> _TASK PROMPT_: Pull every line containing "screenshot" out of the listing below.

+===+

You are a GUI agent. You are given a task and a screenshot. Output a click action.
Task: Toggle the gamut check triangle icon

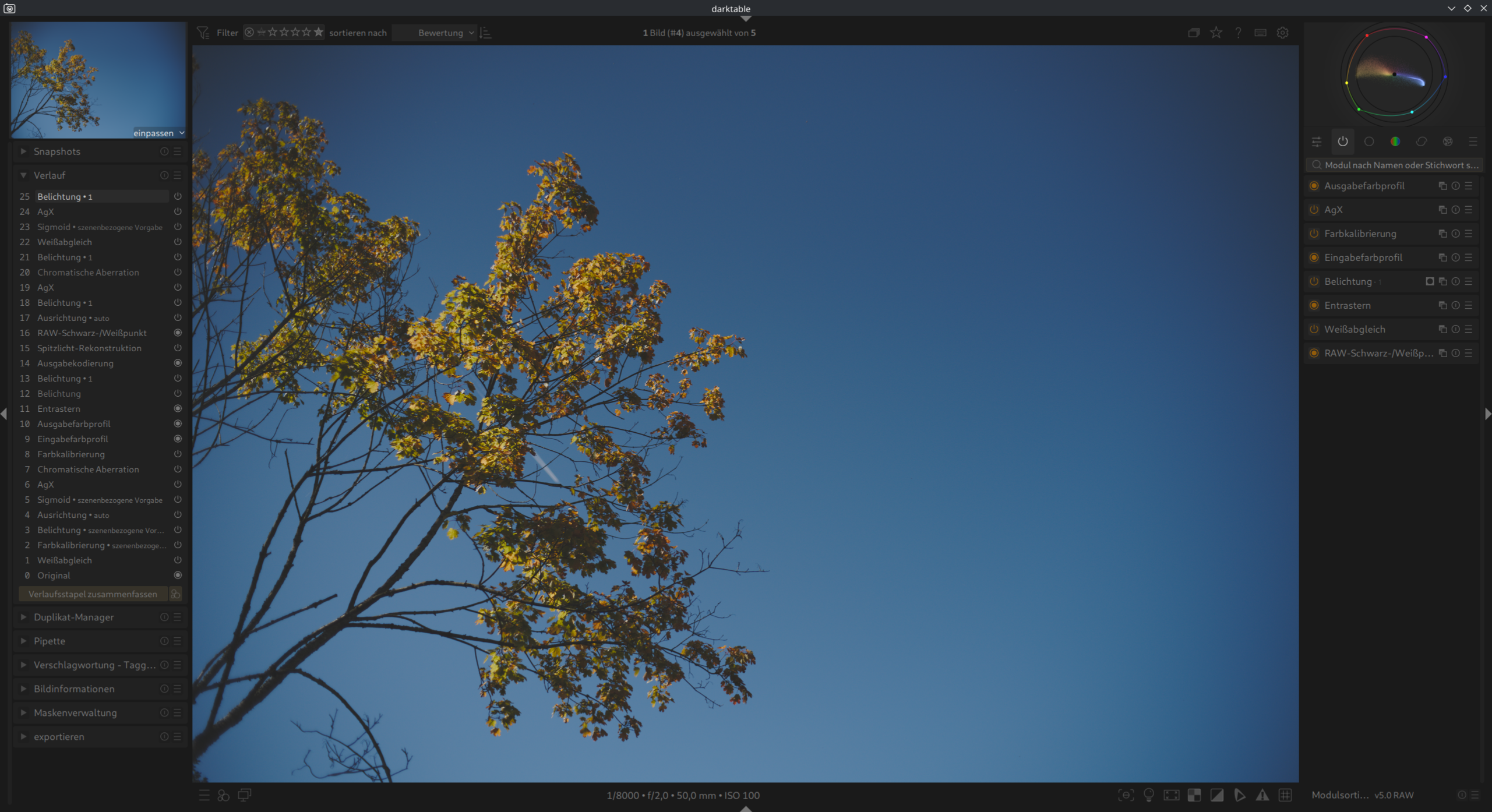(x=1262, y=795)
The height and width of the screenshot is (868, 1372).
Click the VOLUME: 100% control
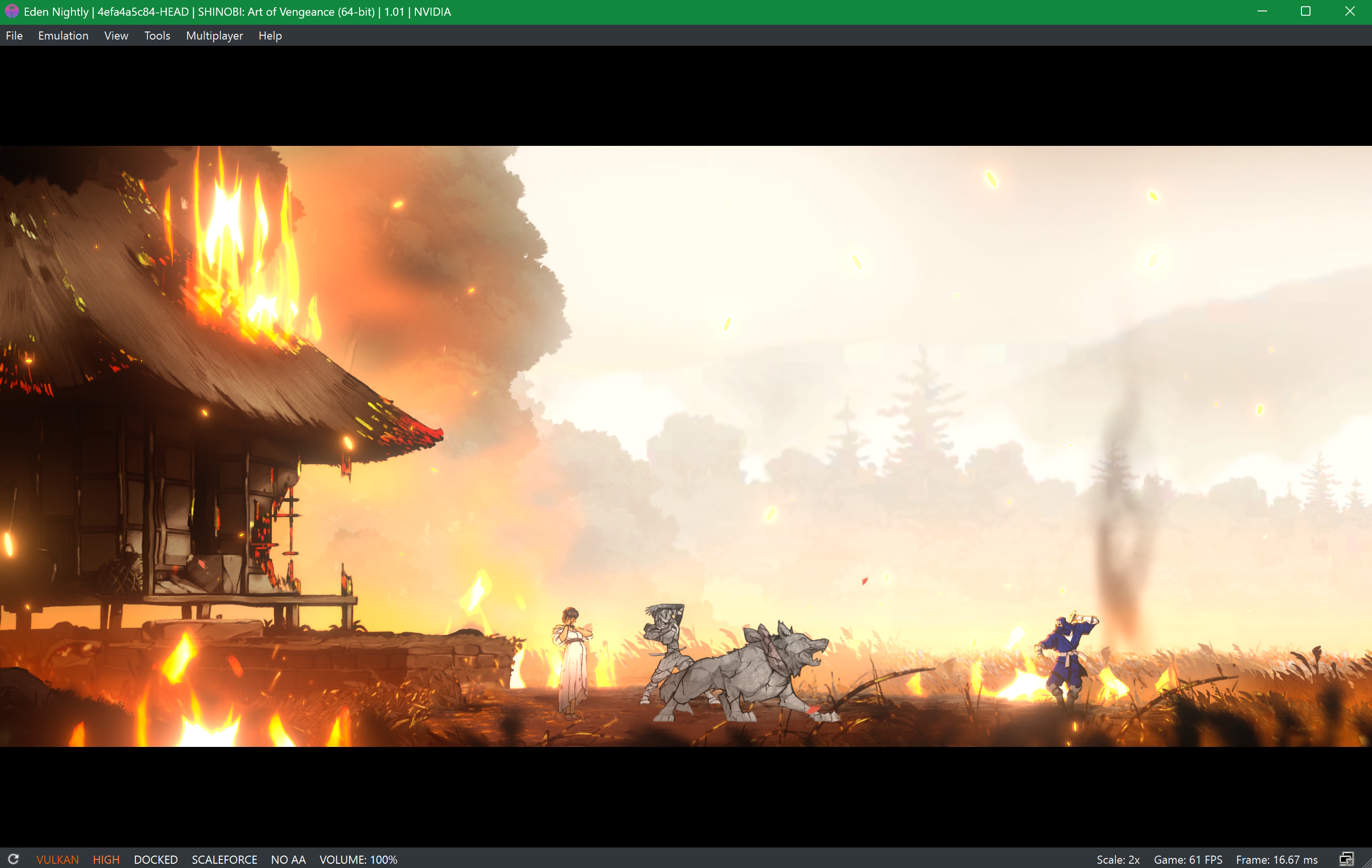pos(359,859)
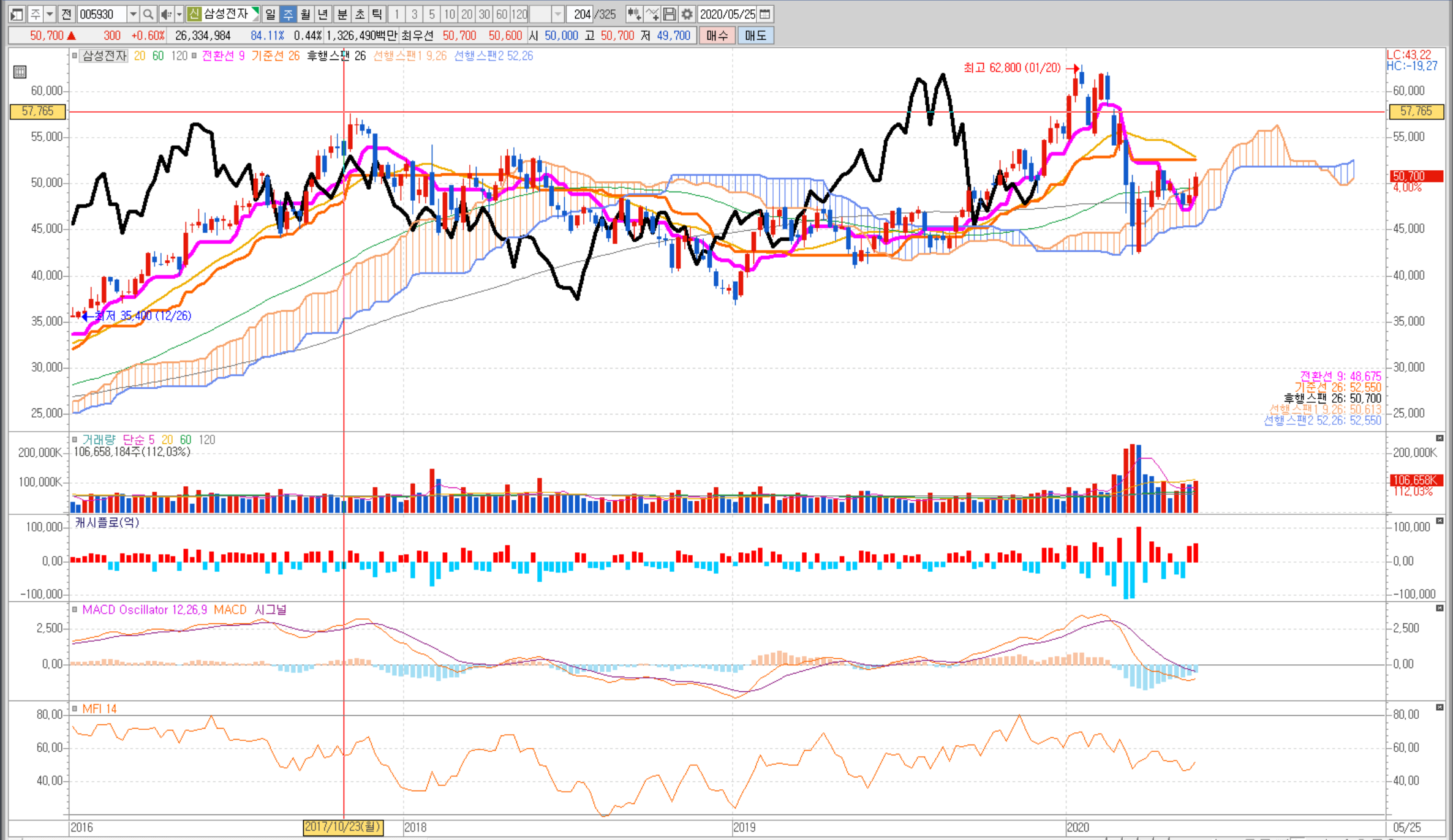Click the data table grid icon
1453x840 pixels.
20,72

+===+

> _ANSWER SECTION_:
You are a GUI agent. You are given a task and a screenshot. Output a click action.
The height and width of the screenshot is (868, 1372).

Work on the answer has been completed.